2.2 Measuring uncertainty

\( \newcommand{\mathbbm}[1]{\boldsymbol{\mathbf{#1}}} \)

As discussed in Section 1.3.2, point forecasts are not sufficient for adequate decision making – prediction intervals and quantiles are needed to capture the uncertainty of demand. As with point forecasts, multiple measures can be used to evaluate them. There are several useful measures for the evaluation of intervals. We start with the simplest of them, coverage.

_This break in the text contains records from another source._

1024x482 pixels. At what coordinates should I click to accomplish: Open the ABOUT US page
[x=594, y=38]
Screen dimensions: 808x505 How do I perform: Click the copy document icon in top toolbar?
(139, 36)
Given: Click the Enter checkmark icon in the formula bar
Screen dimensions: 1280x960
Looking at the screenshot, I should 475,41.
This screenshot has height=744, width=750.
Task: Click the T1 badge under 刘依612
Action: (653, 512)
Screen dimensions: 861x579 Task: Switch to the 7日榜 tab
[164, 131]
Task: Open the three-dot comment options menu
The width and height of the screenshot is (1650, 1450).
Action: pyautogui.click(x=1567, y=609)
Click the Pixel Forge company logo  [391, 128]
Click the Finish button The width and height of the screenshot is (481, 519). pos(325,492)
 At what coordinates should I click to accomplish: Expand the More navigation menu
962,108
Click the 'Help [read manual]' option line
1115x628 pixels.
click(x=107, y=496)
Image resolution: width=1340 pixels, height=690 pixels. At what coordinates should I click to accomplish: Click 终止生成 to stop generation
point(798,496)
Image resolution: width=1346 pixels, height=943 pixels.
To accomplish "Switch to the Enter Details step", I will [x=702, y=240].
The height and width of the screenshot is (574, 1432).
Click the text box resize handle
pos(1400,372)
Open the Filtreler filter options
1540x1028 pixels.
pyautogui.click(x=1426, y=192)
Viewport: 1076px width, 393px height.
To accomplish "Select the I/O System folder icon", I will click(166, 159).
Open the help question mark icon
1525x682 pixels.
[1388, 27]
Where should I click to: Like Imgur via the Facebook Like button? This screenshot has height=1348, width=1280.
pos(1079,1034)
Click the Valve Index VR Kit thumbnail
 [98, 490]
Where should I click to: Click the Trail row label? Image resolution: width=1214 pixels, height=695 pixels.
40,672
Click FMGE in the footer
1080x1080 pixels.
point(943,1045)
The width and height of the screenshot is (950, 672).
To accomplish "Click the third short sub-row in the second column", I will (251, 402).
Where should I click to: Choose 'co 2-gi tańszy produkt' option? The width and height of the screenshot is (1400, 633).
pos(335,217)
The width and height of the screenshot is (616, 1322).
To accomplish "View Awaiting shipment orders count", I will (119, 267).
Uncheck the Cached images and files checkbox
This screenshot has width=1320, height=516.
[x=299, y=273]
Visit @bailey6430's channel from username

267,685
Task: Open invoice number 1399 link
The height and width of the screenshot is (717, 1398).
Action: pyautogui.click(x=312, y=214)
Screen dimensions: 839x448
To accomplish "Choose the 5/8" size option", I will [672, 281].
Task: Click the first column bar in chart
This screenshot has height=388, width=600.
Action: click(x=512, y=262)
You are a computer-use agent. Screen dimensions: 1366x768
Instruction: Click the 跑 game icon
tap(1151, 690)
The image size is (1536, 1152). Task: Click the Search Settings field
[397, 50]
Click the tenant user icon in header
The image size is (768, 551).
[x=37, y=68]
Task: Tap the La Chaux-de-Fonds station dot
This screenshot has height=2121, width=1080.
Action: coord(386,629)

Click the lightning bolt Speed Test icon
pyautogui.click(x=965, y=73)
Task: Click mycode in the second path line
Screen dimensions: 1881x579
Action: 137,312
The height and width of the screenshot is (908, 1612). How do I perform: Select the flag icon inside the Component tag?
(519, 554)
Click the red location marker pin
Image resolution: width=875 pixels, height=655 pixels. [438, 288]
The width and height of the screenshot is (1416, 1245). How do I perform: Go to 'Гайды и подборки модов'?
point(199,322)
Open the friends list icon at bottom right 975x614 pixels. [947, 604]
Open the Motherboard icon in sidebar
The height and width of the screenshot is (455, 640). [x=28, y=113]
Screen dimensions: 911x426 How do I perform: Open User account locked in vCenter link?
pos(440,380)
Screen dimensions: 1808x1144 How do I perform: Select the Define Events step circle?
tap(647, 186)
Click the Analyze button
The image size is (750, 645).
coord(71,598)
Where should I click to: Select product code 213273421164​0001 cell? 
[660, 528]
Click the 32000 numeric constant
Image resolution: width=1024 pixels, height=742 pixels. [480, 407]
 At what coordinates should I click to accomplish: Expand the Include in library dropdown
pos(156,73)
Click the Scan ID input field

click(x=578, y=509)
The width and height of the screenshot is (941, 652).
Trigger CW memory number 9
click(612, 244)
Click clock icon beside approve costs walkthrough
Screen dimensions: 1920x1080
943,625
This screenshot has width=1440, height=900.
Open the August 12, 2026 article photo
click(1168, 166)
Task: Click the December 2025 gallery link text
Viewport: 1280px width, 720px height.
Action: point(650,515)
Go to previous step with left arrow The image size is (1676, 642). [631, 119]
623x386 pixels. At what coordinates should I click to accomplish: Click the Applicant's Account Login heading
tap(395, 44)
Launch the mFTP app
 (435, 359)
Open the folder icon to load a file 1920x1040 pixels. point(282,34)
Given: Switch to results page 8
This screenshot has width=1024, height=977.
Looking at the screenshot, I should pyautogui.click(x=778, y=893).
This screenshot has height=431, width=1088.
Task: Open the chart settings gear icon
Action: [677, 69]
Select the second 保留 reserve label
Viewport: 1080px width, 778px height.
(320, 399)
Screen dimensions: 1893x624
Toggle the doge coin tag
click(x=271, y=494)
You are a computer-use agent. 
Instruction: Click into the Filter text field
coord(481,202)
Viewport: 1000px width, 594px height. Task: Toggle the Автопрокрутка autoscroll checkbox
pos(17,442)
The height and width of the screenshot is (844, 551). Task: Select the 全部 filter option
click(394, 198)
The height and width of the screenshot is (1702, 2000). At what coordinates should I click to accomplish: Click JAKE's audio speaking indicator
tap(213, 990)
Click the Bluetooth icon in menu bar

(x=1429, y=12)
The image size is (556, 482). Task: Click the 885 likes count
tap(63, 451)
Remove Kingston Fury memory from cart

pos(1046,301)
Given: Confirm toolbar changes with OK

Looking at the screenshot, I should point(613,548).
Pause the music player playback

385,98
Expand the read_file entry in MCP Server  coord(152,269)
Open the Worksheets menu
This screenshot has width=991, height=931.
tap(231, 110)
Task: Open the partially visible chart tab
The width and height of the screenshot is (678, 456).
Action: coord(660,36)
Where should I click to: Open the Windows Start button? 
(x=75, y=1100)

Coverage shows the percentage of observations lying inside the interval: \[\begin{equation} \mathrm{Coverage} = \frac{1}{h} \sum_{j=1}^h \left( \mathbbm{1}(y_{t+j} > l_{t+j}) \times \mathbbm{1}(y_{t+j} < u_{t+j}) \right), \tag{2.11} \end{equation}\] where \(l_{t+j}\) is the lower bound and \(u_{t+j}\) is the upper bound of the interval and \(\mathbbm{1}(\cdot)\) is the indicator function, returning one, when the condition is true and zero otherwise. Ideally, the coverage should be equal to the confidence level of the interval, but in reality, this can only be observed asymptotically (with the increase of the sample size) due to the inherited randomness of any sample estimates of parameters;
Range shows the width of the prediction interval: \[\begin{equation} \mathrm{Range} = \frac{1}{h} \sum_{j=1}^h (u_{t+j} -l_{t+j}), \tag{2.12} \end{equation}\] If the range of intervals from one model is lower than the range of the other one, then the uncertainty about the future values is lower for the first one. However, the narrower interval might not include as many actual values in the holdout sample, leading to lower coverage. So, there is a natural trade-off between the two measures;
Mean Interval Score (Gneiting and Raftery, 2007) combines the properties of the previous two measures: \[\begin{equation} \begin{aligned} \mathrm{MIS} = & \frac{1}{h} \sum_{j=1}^h \left( (u_{t+j} -l_{t+j}) + \frac{2}{\alpha} (l_{t+j} -y_{t+j}) \mathbbm{1}(y_{t+j} < l_{t+j}) +\right. \\ & \left. \frac{2}{\alpha} (y_{t+j} -u_{t+j}) \mathbbm{1}(y_{t+j} > u_{t+j}) \right) , \end{aligned} \tag{2.13} \end{equation}\] where \(\alpha\) is the significance level. If the actual values lie outside of the interval, they get penalised with a ratio of \(\frac{2}{\alpha}\), proportional to the distance from the interval bound. At the same time, the width of the interval positively influences the value of the measure: the wider the interval, the higher the score. The ideal model with \(\mathrm{MIS}=0\) should have all the actual values in the holdout lying on the bounds of the interval and \(u_{t+j}=l_{t+j}\), implying that the bounds coincide with each other and that there is no uncertainty about the future (which is not possible in real life);
Pinball Score (Koenker and Bassett, 1978) measures the accuracy of models in terms of specific quantiles (this is usually applied to different quantiles produced from the model, not just to the lower and upper bounds of 95% interval): \[\begin{equation} \mathrm{PS} = (1 -\alpha) \sum_{y_{t+j} < q_{t+j}, j=1,\dots,h } |y_{t+j} -q_{t+j}| + \alpha \sum_{y_{t+j} \geq q_{t+j} , j=1,\dots,h } |y_{t+j} -q_{t+j}|, \tag{2.14} \end{equation}\] where \(q_{t+j}\) is the value of the specific quantile of the distribution. PS shows how well we capture the specific quantile in the data. The lower the value of the pinball is, the closer the bound is to the specific quantile of the holdout distribution. If the PS is equal to zero, then we have done the perfect job in hitting that specific quantile. The main issue with PS is that it is very difficult to assess the quantiles correctly on small samples. For example, in order to get a better idea of how the 0.975 quantile performs, we would need to have at least 40 observations, so that 39 of them would be expected to lie below this bound \(\left(\frac{39}{40} = 0.975\right)\). In fact, quantiles are not always uniquely defined (see, for example, Taylor, 2020), which makes the measurement challenging.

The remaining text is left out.